### [TASKS FOR THIS EXERCISE]
- A) The supplement text names what the disclosed supplements can be combined with to enhance their effect. What is it?
- B) Transcribe the passage of the supplement text between "Each ingredient of" and "commercially available source.", inclusive.

### [PAGE TEXT]
• • • •
More specifically, oral administration of the disclosed nutritional supplements can improve hair and/or nail thickness, length, and growth. Oral administration of the disclosed nutritional supplements can improve wound healing, provide anti-aging skin properties, and reduction in wrinkles, dark spots, discolorations, dullness, sagging, laxity, and thinning, and can further improve texture, luminosity, “lift,” tone, radiance, smoothness, uniformity, and youthful look of skin. The disclosed nutritional supplements can also be used in combination with testosterone or testosterone-boosting supplements to enhance the effect of the nutritional supplements disclosed herein.
In accordance with the “consist essentially of” and “consisting essentially of” language, the nutritional supplement of the third embodiments is essentially limited to the aforementioned ingredients and does not include any additional active ingredients intended to add nutritional content (e.g., vitamins, minerals, etc.), but may include additional ingredients not intended to add nutritional content such as ingredients intended to fulfill a non-nutritional purpose (e.g., coloring, fillers, flavoring, an ingredient for maintaining the structural form, etc.).
Each ingredient of the nutritional supplement of the present invention may be prepared in accordance with any method known to one of ordinary skill in the art. Alternatively, each ingredient may be obtained in a fully prepared from a commercially available source.
The nutritional supplement of the present invention may be in any suitable oral administration form, including but not limited to: a chewable form, a liquid form, a spray form, a capsule form, a suppository form, dissolvable wafer, and a powder form.
Irrespective of the structural form of the nutritional supplement, the ingredients of the nutritional supplement may be distributed homogeneously or nonhomogeneously within the nutritional supplement.
• • • •
### [RECORDS PROVIDED]
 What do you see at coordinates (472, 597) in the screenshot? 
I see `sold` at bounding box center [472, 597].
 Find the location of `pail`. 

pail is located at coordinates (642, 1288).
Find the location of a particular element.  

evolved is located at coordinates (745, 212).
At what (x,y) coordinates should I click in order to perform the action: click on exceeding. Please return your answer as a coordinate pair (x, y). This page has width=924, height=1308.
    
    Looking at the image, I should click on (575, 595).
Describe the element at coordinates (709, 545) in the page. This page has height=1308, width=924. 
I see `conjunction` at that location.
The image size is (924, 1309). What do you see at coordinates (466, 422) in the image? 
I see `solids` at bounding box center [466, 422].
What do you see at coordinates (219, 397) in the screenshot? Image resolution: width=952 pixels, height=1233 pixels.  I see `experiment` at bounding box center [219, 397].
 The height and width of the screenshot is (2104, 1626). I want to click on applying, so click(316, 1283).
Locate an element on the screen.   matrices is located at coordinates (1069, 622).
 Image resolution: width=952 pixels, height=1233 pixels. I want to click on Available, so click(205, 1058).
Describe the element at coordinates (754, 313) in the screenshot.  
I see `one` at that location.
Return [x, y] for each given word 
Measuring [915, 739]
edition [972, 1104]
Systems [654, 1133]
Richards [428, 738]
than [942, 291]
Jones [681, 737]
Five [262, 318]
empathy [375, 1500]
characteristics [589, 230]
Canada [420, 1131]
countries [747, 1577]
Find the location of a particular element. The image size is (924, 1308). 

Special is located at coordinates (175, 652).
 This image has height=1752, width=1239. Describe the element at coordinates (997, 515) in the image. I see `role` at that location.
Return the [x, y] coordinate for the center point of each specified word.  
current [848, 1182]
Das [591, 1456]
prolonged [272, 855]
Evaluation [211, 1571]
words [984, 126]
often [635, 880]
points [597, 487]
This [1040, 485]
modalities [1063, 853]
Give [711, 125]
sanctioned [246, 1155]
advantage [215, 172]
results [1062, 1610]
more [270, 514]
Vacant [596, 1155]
• • • •
### [LIST OF SOLUTIONS]
- A) Testosterone or testosterone-boosting supplements.

- B)
Each ingredient of the nutritional supplement of the present invention may be prepared in accordance with any method known to one of ordinary skill in the art. Alternatively, each ingredient may be obtained in a fully prepared from a commercially available source.